■ **Polecenie**
Wyodrębnij z materiału wiersze od tego, który zawiera „The image size is (689, 378).”, do tego, który zawiera „coord(59,203)”, oba włącznie. Przepisz je bez żadnych zmian.

= = =

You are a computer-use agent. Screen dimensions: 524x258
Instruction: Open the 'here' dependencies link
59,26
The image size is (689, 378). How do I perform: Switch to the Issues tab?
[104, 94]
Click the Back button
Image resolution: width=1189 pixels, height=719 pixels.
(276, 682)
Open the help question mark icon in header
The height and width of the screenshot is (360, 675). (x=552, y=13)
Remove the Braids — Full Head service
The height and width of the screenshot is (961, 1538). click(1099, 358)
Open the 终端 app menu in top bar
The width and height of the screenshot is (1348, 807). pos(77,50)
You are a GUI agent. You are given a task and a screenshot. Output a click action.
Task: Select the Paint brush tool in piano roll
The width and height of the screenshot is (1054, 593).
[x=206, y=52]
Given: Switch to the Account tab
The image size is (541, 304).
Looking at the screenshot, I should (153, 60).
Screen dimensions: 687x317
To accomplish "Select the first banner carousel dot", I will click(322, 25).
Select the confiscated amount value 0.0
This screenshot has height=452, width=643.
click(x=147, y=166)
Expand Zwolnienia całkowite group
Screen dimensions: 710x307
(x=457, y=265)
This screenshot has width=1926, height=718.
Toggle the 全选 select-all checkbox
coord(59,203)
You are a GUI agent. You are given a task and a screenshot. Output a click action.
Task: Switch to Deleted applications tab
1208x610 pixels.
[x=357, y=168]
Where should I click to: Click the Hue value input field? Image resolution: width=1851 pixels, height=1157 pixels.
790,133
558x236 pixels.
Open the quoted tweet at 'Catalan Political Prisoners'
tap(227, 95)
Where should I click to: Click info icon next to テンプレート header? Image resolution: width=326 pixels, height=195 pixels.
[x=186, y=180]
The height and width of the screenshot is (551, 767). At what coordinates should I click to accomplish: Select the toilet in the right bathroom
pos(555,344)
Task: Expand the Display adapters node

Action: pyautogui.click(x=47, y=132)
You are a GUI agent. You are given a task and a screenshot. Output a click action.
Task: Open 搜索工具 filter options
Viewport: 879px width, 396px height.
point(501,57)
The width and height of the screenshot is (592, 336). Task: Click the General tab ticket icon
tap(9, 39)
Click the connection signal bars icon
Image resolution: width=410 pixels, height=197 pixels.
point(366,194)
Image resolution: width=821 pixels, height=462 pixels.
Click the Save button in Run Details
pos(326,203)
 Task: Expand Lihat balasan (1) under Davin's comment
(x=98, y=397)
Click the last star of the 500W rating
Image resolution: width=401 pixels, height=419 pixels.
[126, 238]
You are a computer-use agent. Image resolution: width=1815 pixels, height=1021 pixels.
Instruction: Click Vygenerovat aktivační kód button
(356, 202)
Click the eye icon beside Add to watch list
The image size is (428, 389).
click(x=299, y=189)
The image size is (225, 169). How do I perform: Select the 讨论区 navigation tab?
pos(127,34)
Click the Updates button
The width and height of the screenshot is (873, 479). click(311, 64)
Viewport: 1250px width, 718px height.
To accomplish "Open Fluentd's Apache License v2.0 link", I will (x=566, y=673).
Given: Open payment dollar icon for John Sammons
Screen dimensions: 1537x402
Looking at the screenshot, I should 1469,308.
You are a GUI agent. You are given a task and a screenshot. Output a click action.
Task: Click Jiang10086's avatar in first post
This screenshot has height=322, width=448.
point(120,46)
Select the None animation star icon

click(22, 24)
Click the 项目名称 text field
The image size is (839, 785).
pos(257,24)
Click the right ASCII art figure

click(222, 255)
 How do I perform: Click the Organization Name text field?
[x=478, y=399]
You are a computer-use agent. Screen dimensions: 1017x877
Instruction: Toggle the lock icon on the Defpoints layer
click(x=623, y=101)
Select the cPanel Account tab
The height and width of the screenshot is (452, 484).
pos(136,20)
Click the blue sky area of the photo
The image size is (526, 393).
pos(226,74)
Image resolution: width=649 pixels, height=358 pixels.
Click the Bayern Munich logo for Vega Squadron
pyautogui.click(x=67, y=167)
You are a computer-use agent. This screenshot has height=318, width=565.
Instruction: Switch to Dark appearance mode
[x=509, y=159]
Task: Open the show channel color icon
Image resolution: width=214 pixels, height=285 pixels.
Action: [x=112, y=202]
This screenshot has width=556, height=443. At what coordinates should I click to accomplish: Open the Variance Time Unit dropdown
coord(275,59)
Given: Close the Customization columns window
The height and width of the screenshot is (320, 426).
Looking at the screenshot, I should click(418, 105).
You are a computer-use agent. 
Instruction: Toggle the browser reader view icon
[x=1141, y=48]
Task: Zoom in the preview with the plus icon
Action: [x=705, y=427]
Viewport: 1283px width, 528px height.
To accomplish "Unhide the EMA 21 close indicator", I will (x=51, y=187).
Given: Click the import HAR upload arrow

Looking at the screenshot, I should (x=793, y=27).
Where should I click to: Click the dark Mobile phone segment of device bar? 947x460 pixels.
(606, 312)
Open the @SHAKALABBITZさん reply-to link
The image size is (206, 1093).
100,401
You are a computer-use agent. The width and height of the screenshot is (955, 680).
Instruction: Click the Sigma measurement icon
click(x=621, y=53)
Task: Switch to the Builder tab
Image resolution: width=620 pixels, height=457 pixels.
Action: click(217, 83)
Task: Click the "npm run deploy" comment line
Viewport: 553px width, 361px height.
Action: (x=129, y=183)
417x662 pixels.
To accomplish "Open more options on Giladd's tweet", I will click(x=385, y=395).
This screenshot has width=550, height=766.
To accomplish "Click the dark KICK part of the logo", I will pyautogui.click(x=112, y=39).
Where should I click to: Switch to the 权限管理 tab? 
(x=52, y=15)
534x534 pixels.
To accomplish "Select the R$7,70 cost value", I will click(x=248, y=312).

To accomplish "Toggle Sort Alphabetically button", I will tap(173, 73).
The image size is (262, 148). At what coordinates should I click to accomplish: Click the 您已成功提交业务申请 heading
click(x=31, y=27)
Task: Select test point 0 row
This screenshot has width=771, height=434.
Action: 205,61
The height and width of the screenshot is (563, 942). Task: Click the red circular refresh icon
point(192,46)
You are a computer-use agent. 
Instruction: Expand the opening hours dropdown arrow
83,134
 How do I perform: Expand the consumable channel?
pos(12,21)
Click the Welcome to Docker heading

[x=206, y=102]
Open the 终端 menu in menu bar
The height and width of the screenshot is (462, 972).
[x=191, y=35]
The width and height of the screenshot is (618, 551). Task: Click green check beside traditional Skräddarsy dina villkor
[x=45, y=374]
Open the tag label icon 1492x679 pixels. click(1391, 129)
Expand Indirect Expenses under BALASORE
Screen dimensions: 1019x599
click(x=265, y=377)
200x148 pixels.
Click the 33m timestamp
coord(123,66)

= = =

■ **Wynik ćwiczenia**
The image size is (689, 378). How do I perform: Switch to the Issues tab?
[104, 94]
Click the Back button
Image resolution: width=1189 pixels, height=719 pixels.
(276, 682)
Open the help question mark icon in header
The height and width of the screenshot is (360, 675). (x=552, y=13)
Remove the Braids — Full Head service
The height and width of the screenshot is (961, 1538). click(1099, 358)
Open the 终端 app menu in top bar
The width and height of the screenshot is (1348, 807). pos(77,50)
You are a GUI agent. You are given a task and a screenshot. Output a click action.
Task: Select the Paint brush tool in piano roll
The width and height of the screenshot is (1054, 593).
[x=206, y=52]
Given: Switch to the Account tab
The image size is (541, 304).
Looking at the screenshot, I should (153, 60).
Screen dimensions: 687x317
To accomplish "Select the first banner carousel dot", I will click(322, 25).
Select the confiscated amount value 0.0
This screenshot has height=452, width=643.
click(x=147, y=166)
Expand Zwolnienia całkowite group
Screen dimensions: 710x307
(x=457, y=265)
This screenshot has width=1926, height=718.
Toggle the 全选 select-all checkbox
coord(59,203)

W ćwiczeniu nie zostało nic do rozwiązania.